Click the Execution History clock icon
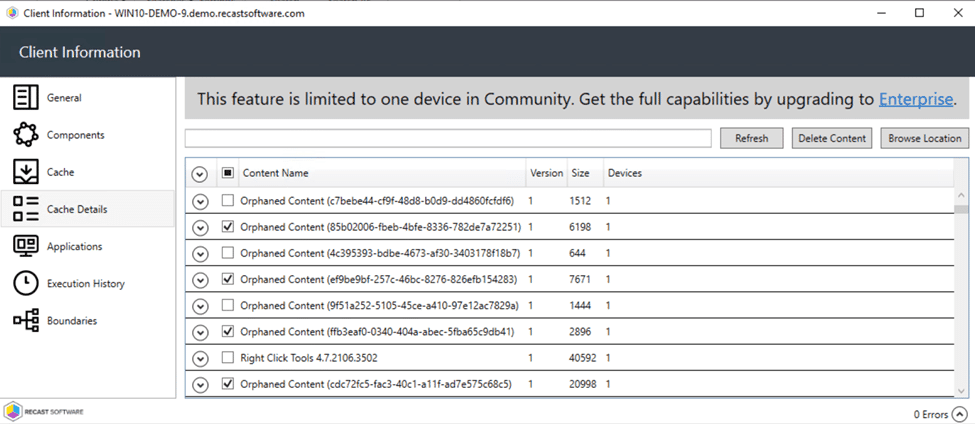This screenshot has width=975, height=424. [25, 284]
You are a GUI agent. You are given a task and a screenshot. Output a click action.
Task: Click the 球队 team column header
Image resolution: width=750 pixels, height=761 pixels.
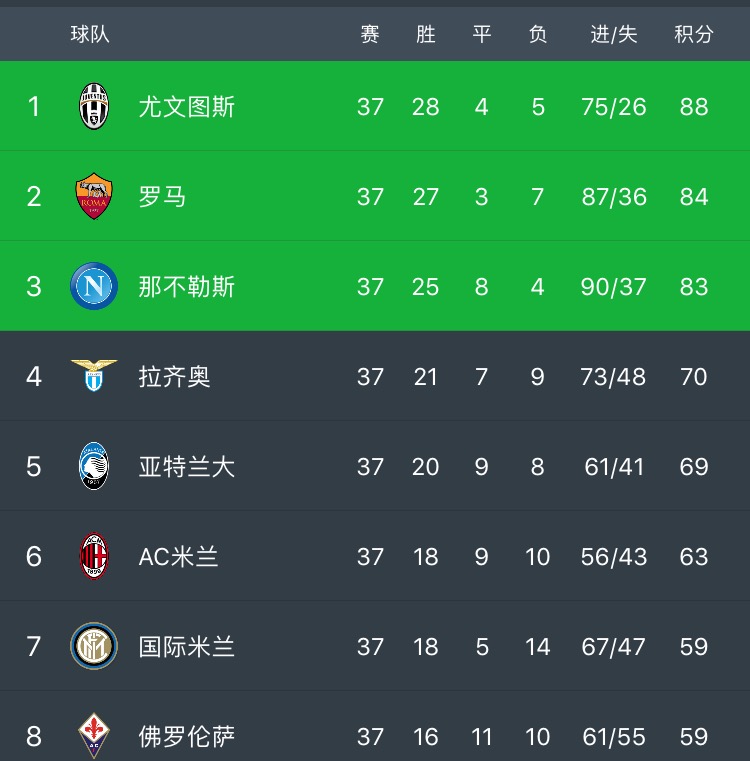pos(90,34)
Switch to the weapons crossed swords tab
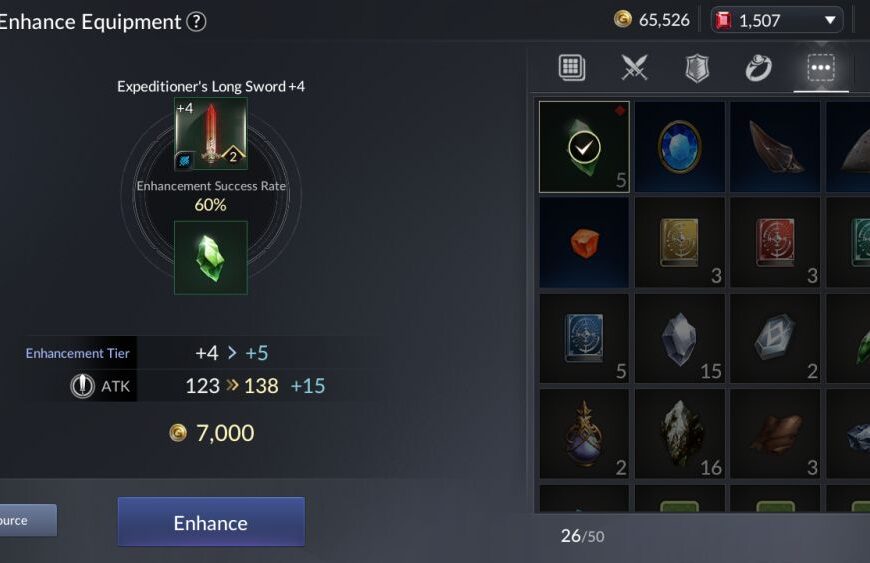 [x=634, y=68]
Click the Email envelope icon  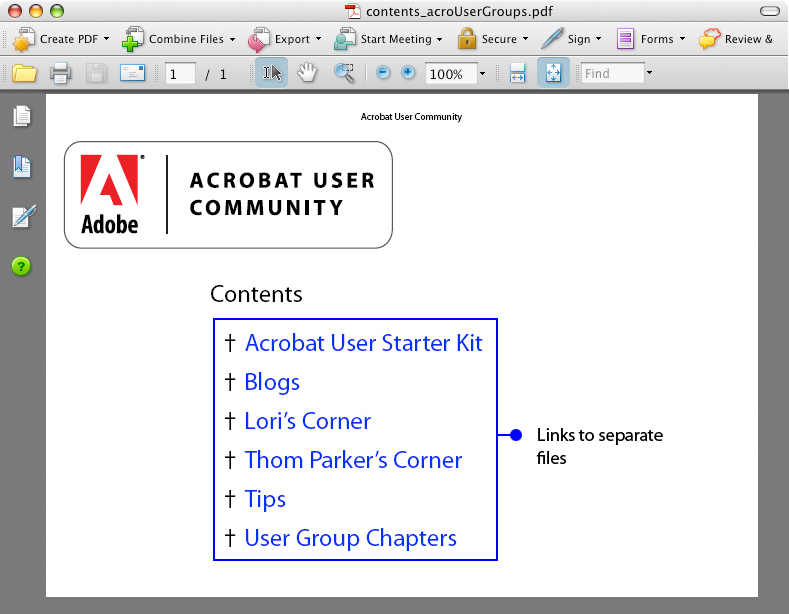[x=133, y=73]
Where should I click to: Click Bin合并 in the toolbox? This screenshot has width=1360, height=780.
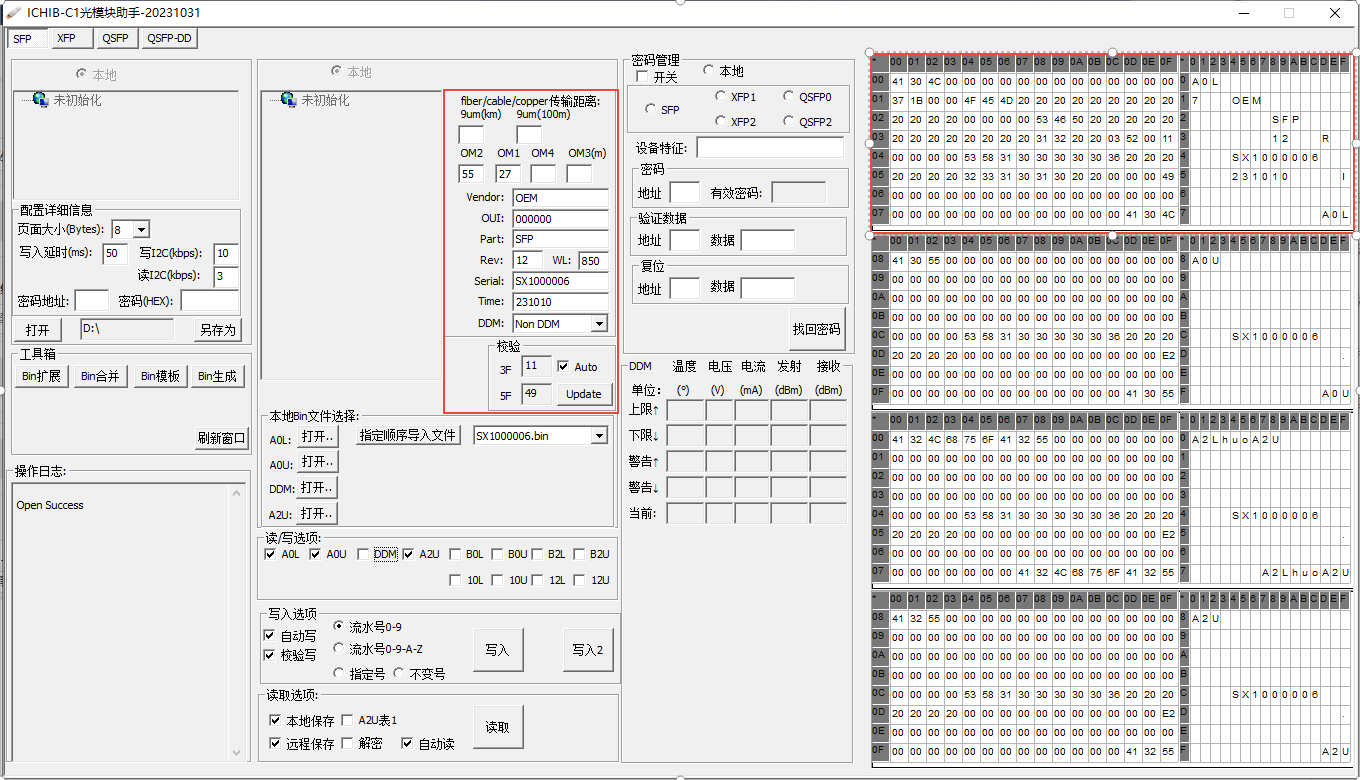click(100, 376)

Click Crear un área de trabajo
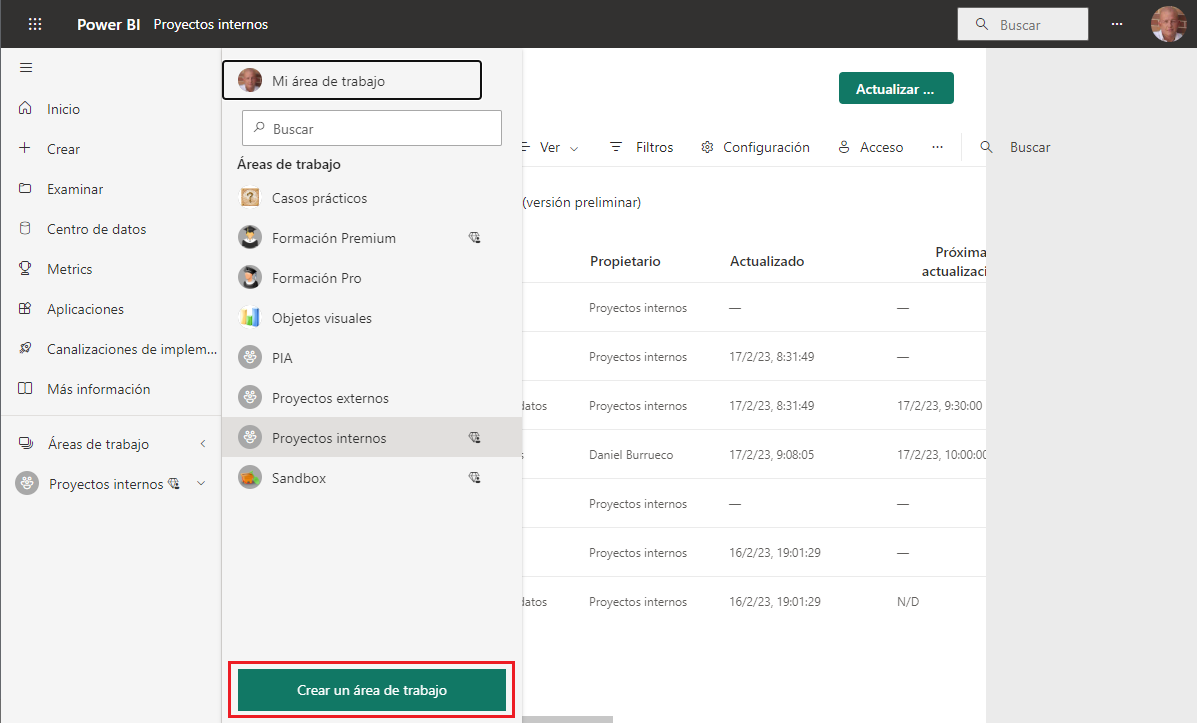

○ ○ ○ ○ ○ ○ ○

**Exercise goal:**
Leaving out all pictures, repeat word for word the lines from the one containing "Where should I" through the final line of the material above.

**Response for this exercise:**
Where should I click to: Click Bin合并 in the toolbox? This screenshot has width=1360, height=780.
click(100, 376)

Click Crear un área de trabajo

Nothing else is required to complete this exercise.